DIRECTIONS FOR THIS TASK: Reproduce the items below verbatim, beginning at the line that contains "Where should I" and continuing through the end of the items. Omit the pictures from your answer.

EXERCISE MATERIAL:
--

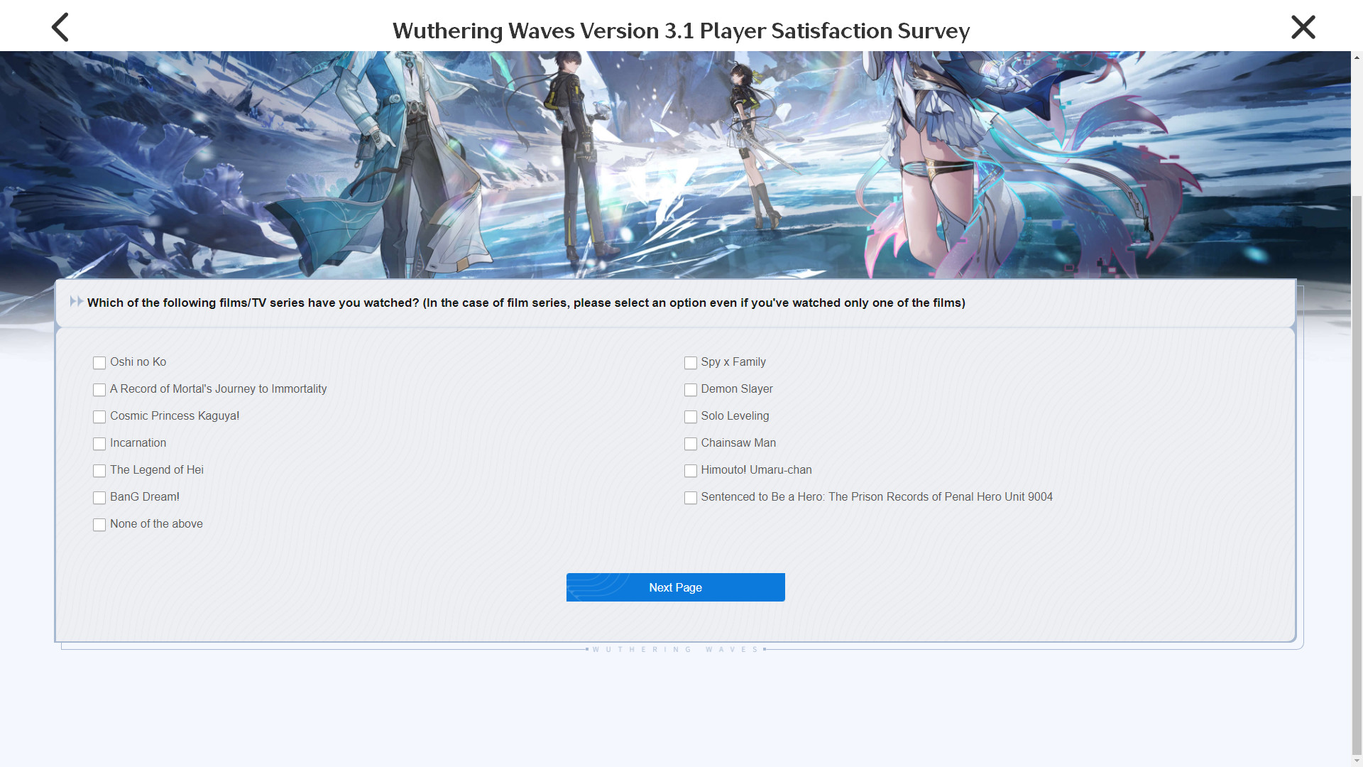This screenshot has height=767, width=1363.
Task: Check the BanG Dream! box
Action: [x=99, y=498]
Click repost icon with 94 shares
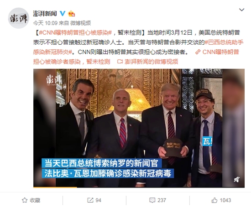The height and width of the screenshot is (208, 251). [x=90, y=200]
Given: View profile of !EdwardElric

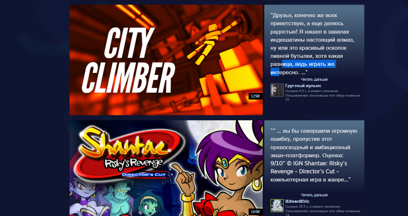Looking at the screenshot, I should coord(297,201).
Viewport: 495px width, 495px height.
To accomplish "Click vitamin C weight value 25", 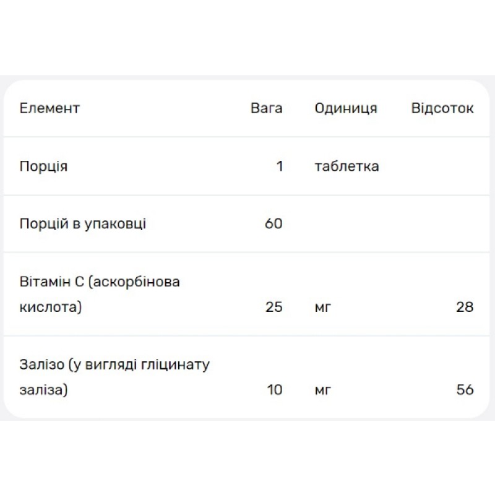I will click(x=273, y=307).
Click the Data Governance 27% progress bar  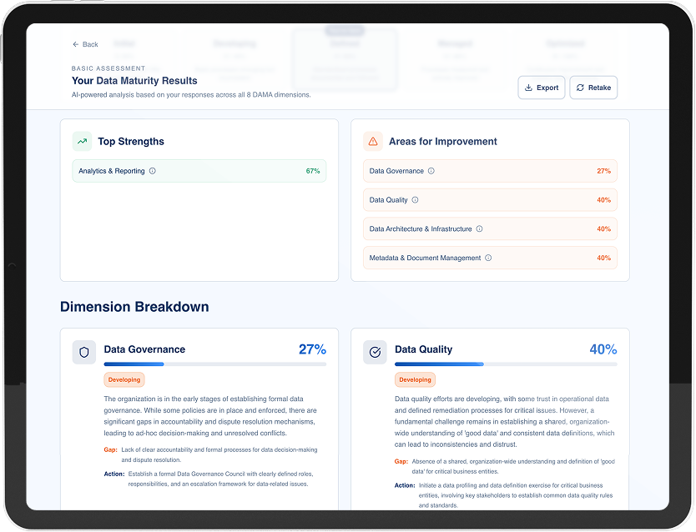[214, 364]
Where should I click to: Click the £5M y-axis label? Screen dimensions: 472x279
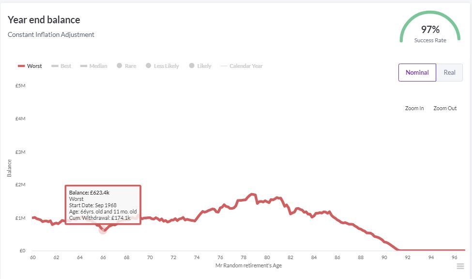(20, 85)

--

EXERCISE RESPONSE:
Where should I click to: Click the £5M y-axis label? Screen dimensions: 472x279
(20, 85)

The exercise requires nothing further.